Let's provide the solution to this equation here.
Okay, so we have x to the power of 3 plus x to the power of 1 over 2 equals 66.
Now, how do you solve this problem?
Now, let me pick out what we have here, right?
Now, we have x to be what? x to the power of 1 over 2.
Let's this be equal to y.
Right?
So, that anywhere we find x to the power of 1 over 2, we're going to write y.
Then, how do we do this? What do we do to this one here?
Now, from here we have to remove the power of 1 over 2 by squaring it, right?
And on the other hand, we're going to square the y.
This will take this out.
And at the end of the day x will be equal to y squared, right?
Okay. So, if this is true then we can put these values you know, this y and y squared into the equation.
Permit me to write the equation again so that we can see it here.
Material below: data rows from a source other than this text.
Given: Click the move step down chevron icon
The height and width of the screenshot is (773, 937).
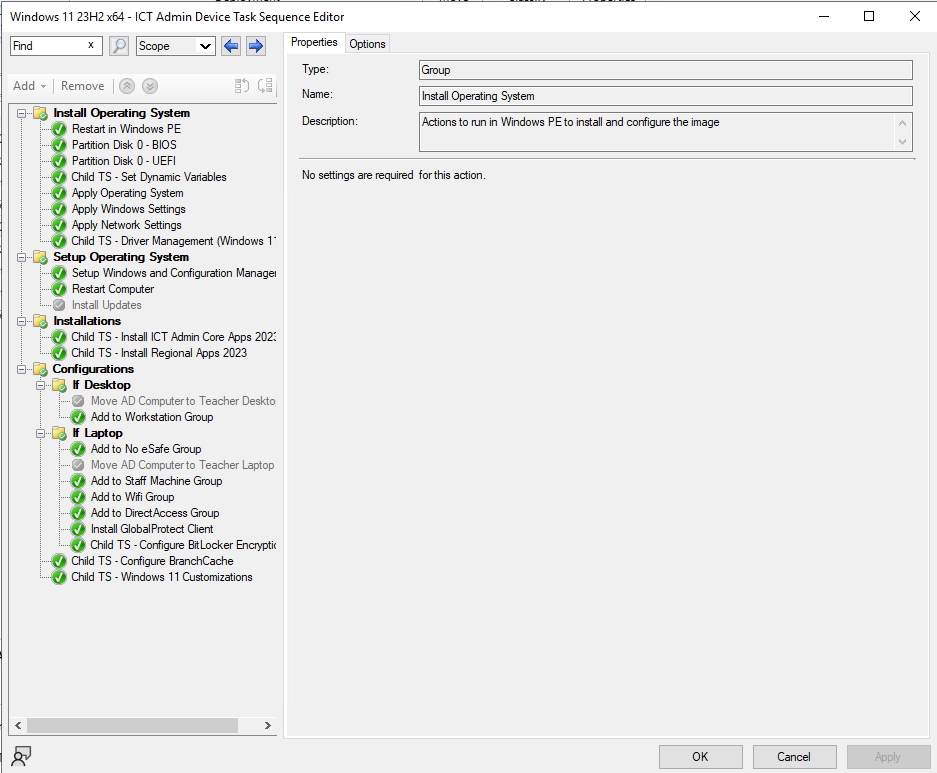Looking at the screenshot, I should [148, 86].
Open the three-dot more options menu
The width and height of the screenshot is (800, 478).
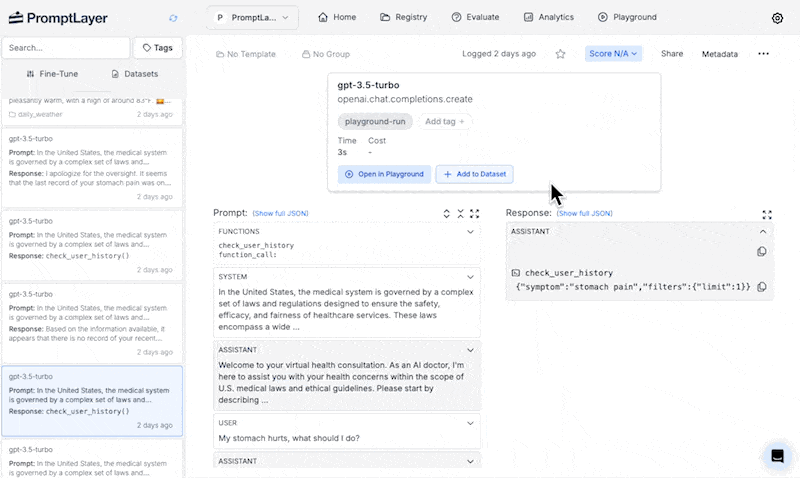pyautogui.click(x=763, y=54)
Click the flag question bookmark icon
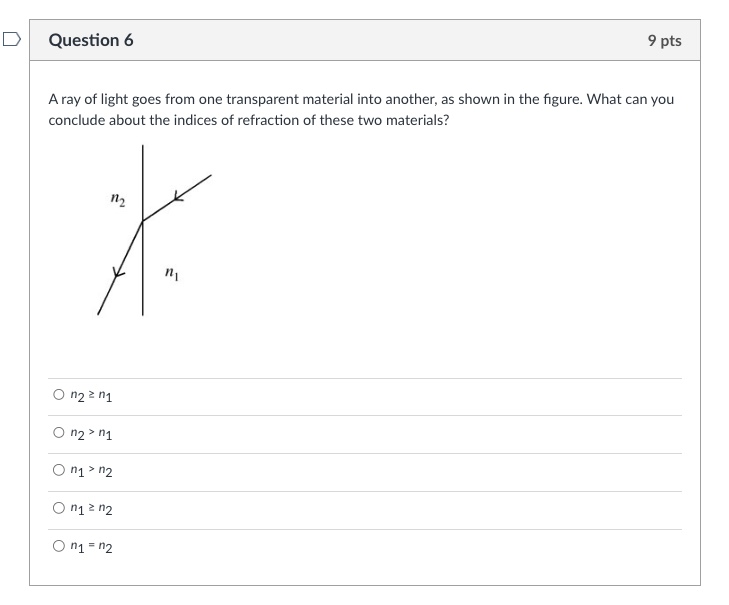Screen dimensions: 729x605 [12, 40]
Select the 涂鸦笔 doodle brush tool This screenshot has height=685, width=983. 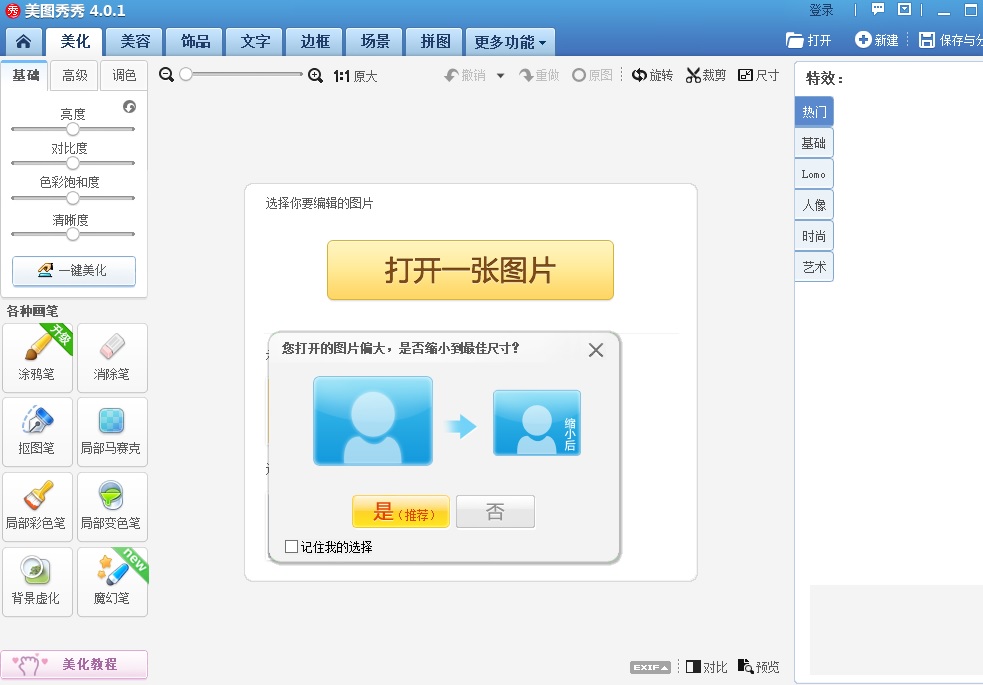click(x=38, y=357)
x to the power of 3 plus x to the power of 1 over 2 equals 66.
Now, this is x to the power of 3, but we now know that our x is y squared, right?
So, that means that in place of x cubed I'm going to write y squared.
Then, there's power of 3.
Plus, look at that.
Um y to the power x to the power of 1 over 2 is Y from there.
So, this is Y and it is all equal to 66.
We will not stop here, right?
So, to continue with this, we know the relationship between these two powers because A to the power of M to the power of N can be written as A to the power MN.
Right? Because what we have done is just to multiply by M by N.
Okay, let me remove this for the sake of space.
Now, we are going to have Y to the power of 6 plus Y equals 66.
Now, we have to look at what we have on the right because definitely we cannot add these two.
But then, from here, let's bring out a number from 66 that can be expressed to have the power of 6.
Okay, I already have a number.
Remember, you can bring out 40, you can bring out 60, but you cannot express them to the power of 6.
So, what do we do?
For Okay, let me write this first. Y's Y's Y to the power of 6 plus Y equals 64 plus two.
64 plus two. Oh, by the way, we are getting only the complete solution I mean the real solution.
We are getting only the real solution.
So, we will not have to go too far.
Okay. So, from here now we have Y Y to the power of 6 plus Y is equal to look at 64.
To express 64 in the power of six, you're going to write two to the power of six.
Then we have plus two.
So, at this point, we can begin to compare.
Okay, so by comparison, we're going to say um y to the power of six should be equal to two to the power of six.
And now that the powers are the same, we can equate the bases.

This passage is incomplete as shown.